Tsar Bomba, the Soviet Union’s AN602 hydrogen bomb, was and remains the most powerful nuclear weapon ever made and its test was and remains the most powerful man-made explosion in world history.
At the 1960 United Nations General Assembly, Nikita Khrushchev promised to show the United States a “Kuz’kina Mat” — which sort of translates to “we’ll show you!” in Russian. Khrushchev showed the world in 1961 when the only Tsar Bomba ever built was dropped by a Tu-95 “Bear” bomber flown by Major Andrei Durnovtsev over the Mityushikha Bay nuclear testing range in the Arctic, over the Novaya Zemlya archipelago.

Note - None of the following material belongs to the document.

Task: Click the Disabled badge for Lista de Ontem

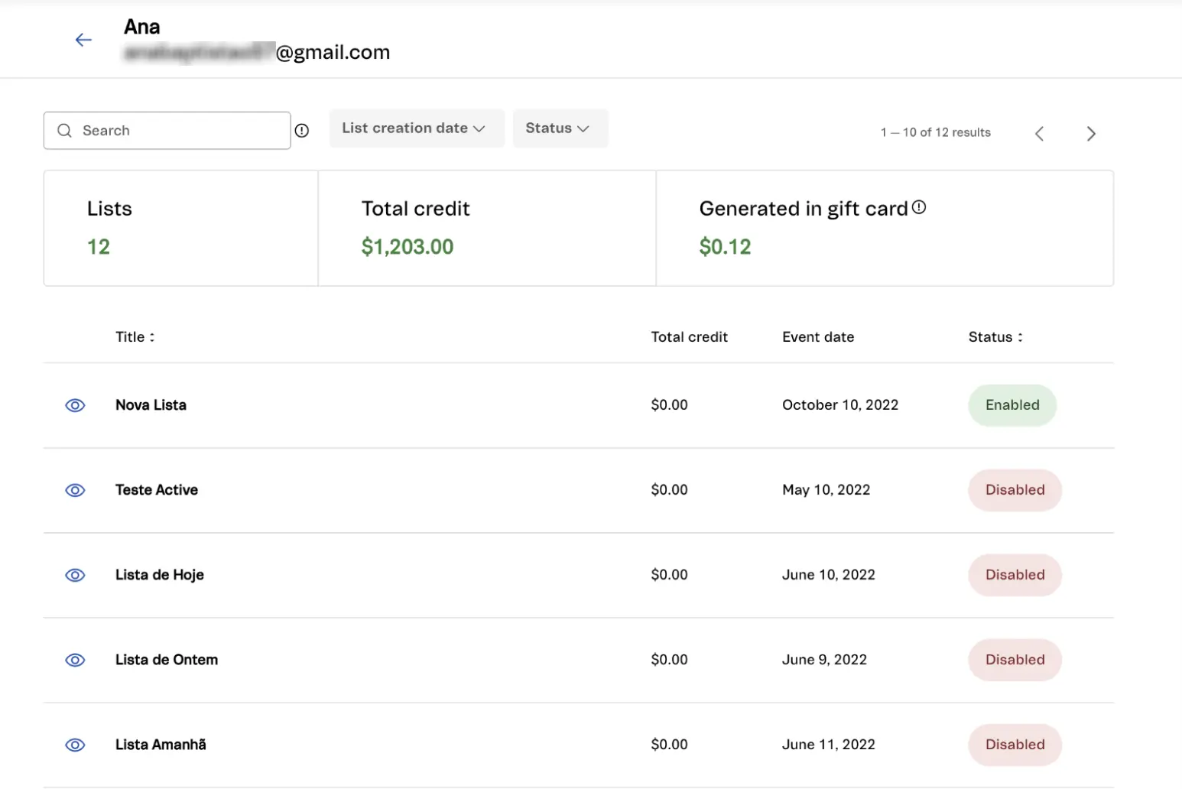Action: (x=1015, y=660)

Here are some numbers: The bomb weighed 27 metric tons. It was 26 feet long and 6.6 feet around. It was so big that the Tu-95V that dropped it had to have its bomb bar doors and body fuel tanks removed to accommodate it. It was attached to a parachute that, itself, weighed over 12,000 lbs. This gave the “Bear” and observing Tu-16 plane time to fly about 30 miles away before the detonation, which was still so strong that it made the massive Tu-95 drop more than half a mile in altitude due to the shock wave caused by the bomb.

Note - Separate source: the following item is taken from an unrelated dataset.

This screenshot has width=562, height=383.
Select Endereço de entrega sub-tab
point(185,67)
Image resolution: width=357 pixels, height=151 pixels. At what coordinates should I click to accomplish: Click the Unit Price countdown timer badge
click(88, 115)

The bomb detonated at 11:32 Moscow time on October 30, 1961 and created a fireball that rose up for miles and could be seen from more than 600 miles away. The mushroom cloud that resulted rose 57 miles up, which is seven times higher than Mount Everest — it’s also in the mesosphere, above the earth’s stratosphere.

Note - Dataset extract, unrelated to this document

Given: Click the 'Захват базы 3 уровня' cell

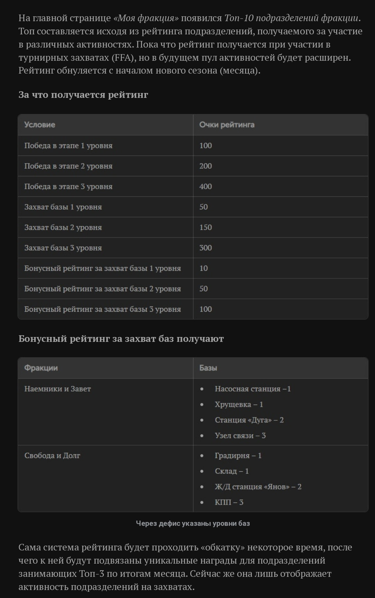Looking at the screenshot, I should (x=105, y=248).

The bomb was capable of a mind-boggling 100 megatons of yield, but the Soviet testers deliberately scaled this back to 57 megatons for the test. Still, at 50 mt., the bomb was the biggest ever detonated and expelled 1,400 times power of the bombs dropped on Hiroshima and Nagasaki combined, and yielded TEN TIMES the firepower of all of the ordinance expended throughout World War II.
When the bomb exploded, it leveled the surface of the testing range and melted the rocks on the ground. Thirty-four miles away, every building in the test range village of Severny was destroyed. Wooden structures 100 miles away were flattened. Radio communications were blocked for over an hour. Windows cracked 560 miles away.
The shock wave was so powerful that it circled the earth at least three times, according to measurements published in the journal Nature in February 1962. The shock wave was also so powerful that it prevented the bomb’s fireball from ever touching the ground, bouncing it up like a basketball.
All that, and we are told that there was very little nuclear fallout released by the bomb. Soviet leadership wisely decided to swap out fast-reacting uranium tampers with lead stoppers. This cut the 100 megaton yield down to 57 (Russia says 50, most experts agree that it was 50-60) but just as importantly removed 97 percent of the nuclear fallout from the bomb’s detonation.
The bomb also expelled a lot of its energy into space. This effectively limits the practical use of a weapon of this magnitude. Sure, a 50 megaton bomb will level a city, but so will a 1 megaton bomb. The bulky Tsar Bomba was merely a dangerous piece of agitprop for the Soviet Union.
Still, there was fallout from Tsar Bomba, and the many other nuclear tests conducted at Novaya Zemlya. Experts estimate the combined yield to be 273 megatons detonated there by the Soviets, and fallout is believed to have affected Russia, Alaska, Canada, and Norway. To this day, and for many years to come, plutonium isotopes will continue to pollute the Arctic seas thanks to nuclear testing, according to The Comprehensive Nuclear-Test-Ban Treaty Organization.
A few years after the test, in 1963, the US, UK and USSR signed the Partial Test Ban Treaty forcing all nuclear tests to be conducted underground.